Emergency services coverage(9/23/10)*
- All health plans must cover emergency care at out-of-network hospitals at the same copay or coinsurance level as in-network hospitals.
- Health plans may no longer require prior authorization or a referral for emergency services.
- Out-of-network providers may balance bill the member for the amount charged that is above a “reasonable amount.” For this reason, it’s smart to seek services from an in-network emergency department when available.
- Services provided by out-of-network providers may also apply to a separate out-of-network deductible and out-of-pocket maximum.

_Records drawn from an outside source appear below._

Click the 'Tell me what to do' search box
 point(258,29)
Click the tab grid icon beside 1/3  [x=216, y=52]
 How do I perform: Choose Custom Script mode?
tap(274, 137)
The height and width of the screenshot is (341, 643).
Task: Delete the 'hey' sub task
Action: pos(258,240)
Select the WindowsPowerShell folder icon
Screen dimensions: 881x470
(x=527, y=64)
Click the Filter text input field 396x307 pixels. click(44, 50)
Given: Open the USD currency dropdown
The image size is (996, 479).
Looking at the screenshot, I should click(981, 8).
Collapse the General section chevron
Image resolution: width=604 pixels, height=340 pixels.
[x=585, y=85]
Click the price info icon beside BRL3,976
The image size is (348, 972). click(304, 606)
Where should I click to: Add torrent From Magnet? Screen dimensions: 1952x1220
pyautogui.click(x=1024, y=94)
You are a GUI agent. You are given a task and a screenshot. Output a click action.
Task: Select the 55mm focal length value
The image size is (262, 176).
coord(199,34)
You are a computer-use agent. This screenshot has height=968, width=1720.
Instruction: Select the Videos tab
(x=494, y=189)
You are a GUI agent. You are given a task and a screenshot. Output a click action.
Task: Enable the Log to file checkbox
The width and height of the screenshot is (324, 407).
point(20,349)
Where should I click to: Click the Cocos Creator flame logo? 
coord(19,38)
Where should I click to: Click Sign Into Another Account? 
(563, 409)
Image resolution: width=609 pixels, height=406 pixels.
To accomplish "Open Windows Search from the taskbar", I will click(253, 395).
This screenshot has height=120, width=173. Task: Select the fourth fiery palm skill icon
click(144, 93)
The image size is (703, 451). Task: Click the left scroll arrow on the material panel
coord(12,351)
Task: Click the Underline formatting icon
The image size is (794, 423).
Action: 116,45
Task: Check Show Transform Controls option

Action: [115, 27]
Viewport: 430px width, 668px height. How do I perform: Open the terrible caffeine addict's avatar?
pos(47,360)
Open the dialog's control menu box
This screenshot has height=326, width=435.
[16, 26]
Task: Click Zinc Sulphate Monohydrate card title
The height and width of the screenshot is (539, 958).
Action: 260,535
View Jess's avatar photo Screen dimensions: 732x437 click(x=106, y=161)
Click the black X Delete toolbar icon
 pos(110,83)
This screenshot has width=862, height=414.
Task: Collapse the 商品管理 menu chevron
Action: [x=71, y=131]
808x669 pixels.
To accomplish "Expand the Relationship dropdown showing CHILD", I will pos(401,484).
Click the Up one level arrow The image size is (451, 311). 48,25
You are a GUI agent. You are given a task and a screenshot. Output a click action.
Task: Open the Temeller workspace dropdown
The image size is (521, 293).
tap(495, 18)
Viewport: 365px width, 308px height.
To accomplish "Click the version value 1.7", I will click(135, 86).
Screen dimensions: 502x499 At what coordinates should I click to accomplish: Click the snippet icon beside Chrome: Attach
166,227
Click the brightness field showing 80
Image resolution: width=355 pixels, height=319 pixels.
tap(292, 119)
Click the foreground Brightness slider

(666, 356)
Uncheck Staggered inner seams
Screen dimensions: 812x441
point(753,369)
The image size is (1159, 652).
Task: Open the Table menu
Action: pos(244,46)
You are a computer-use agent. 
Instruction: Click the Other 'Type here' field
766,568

Selection of primary care physician (9/23/2010)*
- Members can choose their own PCP (women can choose an OB/GYN and parents can choose a pediatrician for their children), as long as the doctor is accepting patients.
- If a plan requires a PCP, then it can’t require referral or authorization for a woman to seek care from an in-network OB/GYN specialist.
- The plan must provide a list of member rights with the summary plan description or summary of benefits.
Salary non-discrimination of benefits (9/23/2010)*
- Employers can’t offer better benefits to “highly compensated” employees at the top of the salary schedule.
- Health plans can require lower dollar or premium percent contribution from employees with lower compensation.
- Definition of highly compensated employees follows Section 105 of the Internal Revenue Code.
- Groups that establish simple cafeteria plans are exempt.
Early Retiree Reinsurance Program (ERRP) (expires 1/1/2014)*
- Employers that offer coverage for early retirees can apply to receive money back from the government for medical claims for early retirees who aren’t Medicare-eligible (age 55 to 64) and their spouses, surviving spouses and dependents.
- To be eligible, employers must have or plan to implement programs and procedures to help plan participants with chronic or high-cost conditions save money.
- Employers must use the money to reduce health care costs, lower participants’ premium contributions/copays/deductibles or both.
- Program runs from 6/1/2010 to 1/1/2014, but may end sooner when the program reaches its cap of $5 billion.
Small business tax credit (2010 tax year)*
- Small businesses can receive tax credits from the federal government to help make providing health insurance more affordable.
- Credits are available for an estimated 4 million businesses (including non-profits).
- Maximum credit is 35% for taxable employees and 25% for tax-exempt.
- Eligible employers must:
- Pay at least 50% of the total premium costs
- Employ fewer than 25 full-time equivalent employees
- Pay average annual wages of less than $50,000
Tax treatment of OTC drugs (1/1/2011)*
Beginning 1/1/2011, pre-tax expenses for over-the-counter (OTC) drugs purchased through an HRA, FSA or HSA will require a doctor’s prescription. The sole exception is for insulin which will not require a prescription for reimbursement.
*May not apply to grandfathered plans that are already in place.